Katzen in der Manege: Von Zirkusmiezen und samtpfötigen Show-Stars

atzen, die auf Kommando vor Publikum Kunststücke vollführen – das klingt wie ein Paradoxon, denn wir kennen unsere schnurrenden Freunde gewöhnlich als Individualisten mit ausgeprägtem Eigensinn und nicht als Befehlsempfänger. Während Hunde freudig apportieren, Sitz machen, Pfote geben und auf den Hinterbeinen stehen, reagieren Katzen auf solche Anfragen gewöhnlich mit einem Blick, der aristokratische Überlegenheit und milden Spott in sich vereint. Und doch gibt es sie, die Ausnahmekatzen, die nicht nur auf Zuruf sitzen bleiben, sondern coram publico ganze Zirkusnummern aufführen oder im Internet Millionen von Followern mit ihrem akrobatischen Talent begeistern. Sie widerlegen das Klischee von der nicht trainierbaren Katze. Denn mit Geduld, erlesenen Leckerlis und einer gehörigen Portion Katzenpsychologie ist es tatsächlich möglich, Katzen zu artistischen Performances zu animieren.

Zu lösende Aufgaben:
(a) Fasse den Absatz aus dem Text über Katzen in der Manege, der mit „die auf Kommando vor Publikum Kunststücke vollführen“ einsetzt, als kurze Liste zusammen.
(b) Womit lassen sich Katzen laut dem Text über Katzen in der Manege zu artistischen Performances animieren?

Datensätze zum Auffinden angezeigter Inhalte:
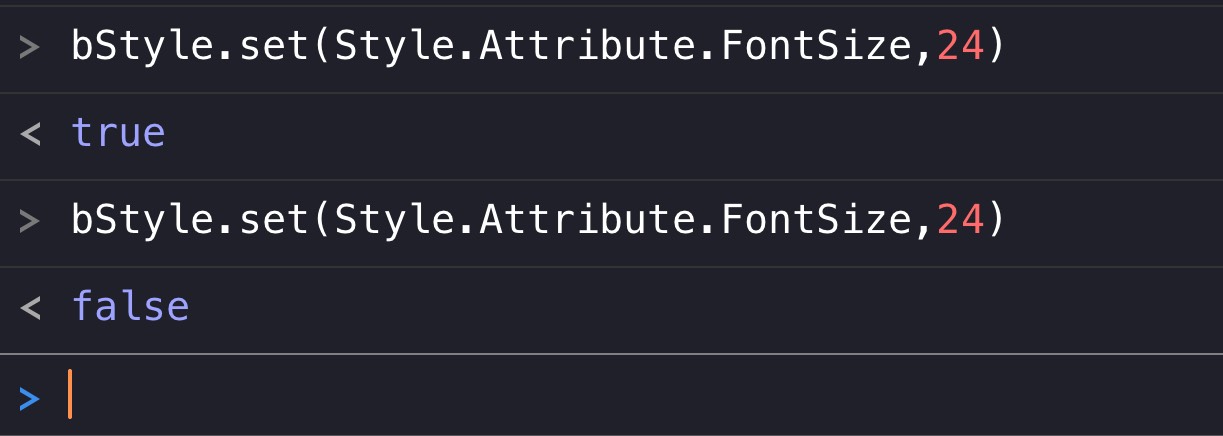Viewport: 1223px width, 436px height.
Task: Click the blue console prompt chevron
Action: click(x=29, y=397)
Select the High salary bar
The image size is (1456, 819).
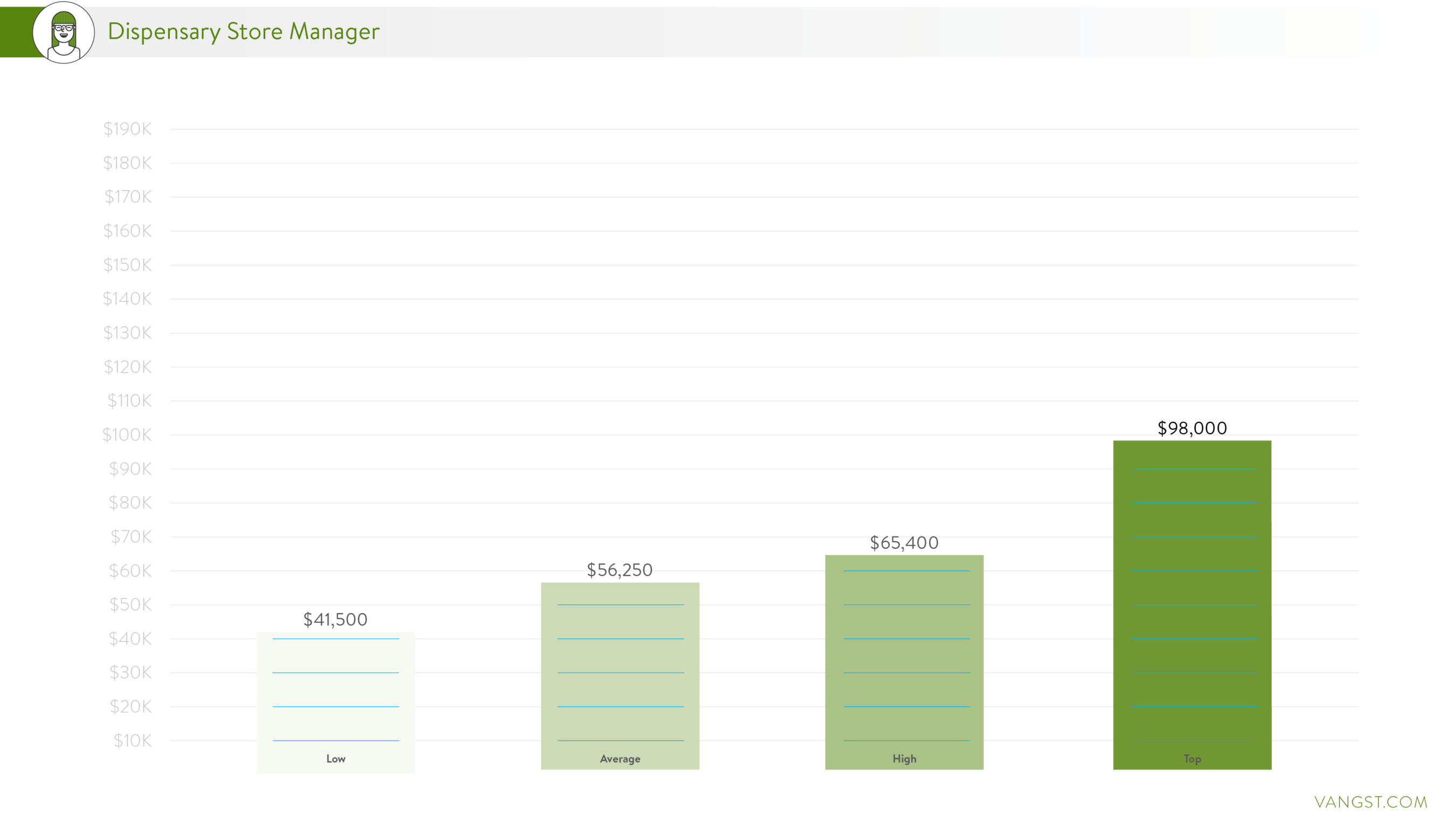tap(904, 656)
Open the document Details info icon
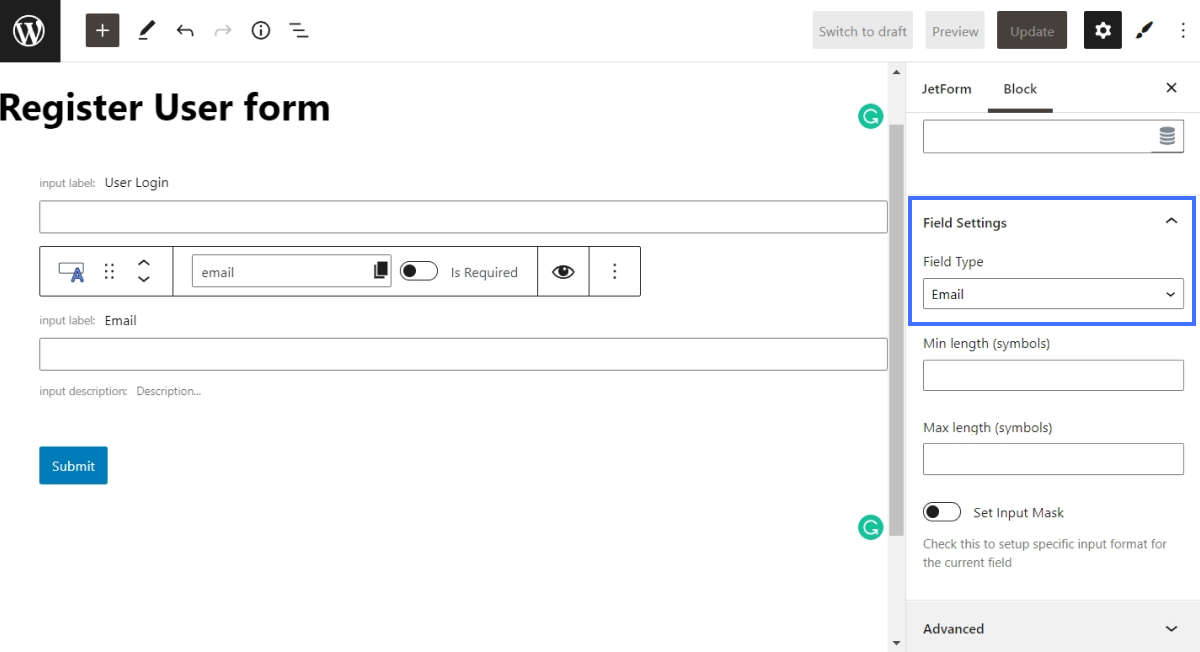 [x=260, y=30]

Ergebnisse der Reihe:
(a)
- Katzen, die auf Kommando vor Publikum Kunststücke zeigen, wirken paradox, weil sie als eigensinnige Individualisten gelten.
- Hunde apportieren, machen Sitz, geben Pfote und stehen auf den Hinterbeinen. Katzen reagieren auf solche Anfragen meist mit einem überlegenen, leicht spöttischen Blick.
- Es gibt Ausnahmekatzen, die ganze Zirkusnummern aufführen oder im Internet Millionen Follower mit Akrobatik begeistern.
- Sie widerlegen das Klischee von der nicht trainierbaren Katze.
- Mit Geduld, erlesenen Leckerlis und viel Katzenpsychologie lassen sich Katzen zu artistischen Performances animieren.

(b) Mit Geduld, erlesenen Leckerlis und einer gehörigen Portion Katzenpsychologie.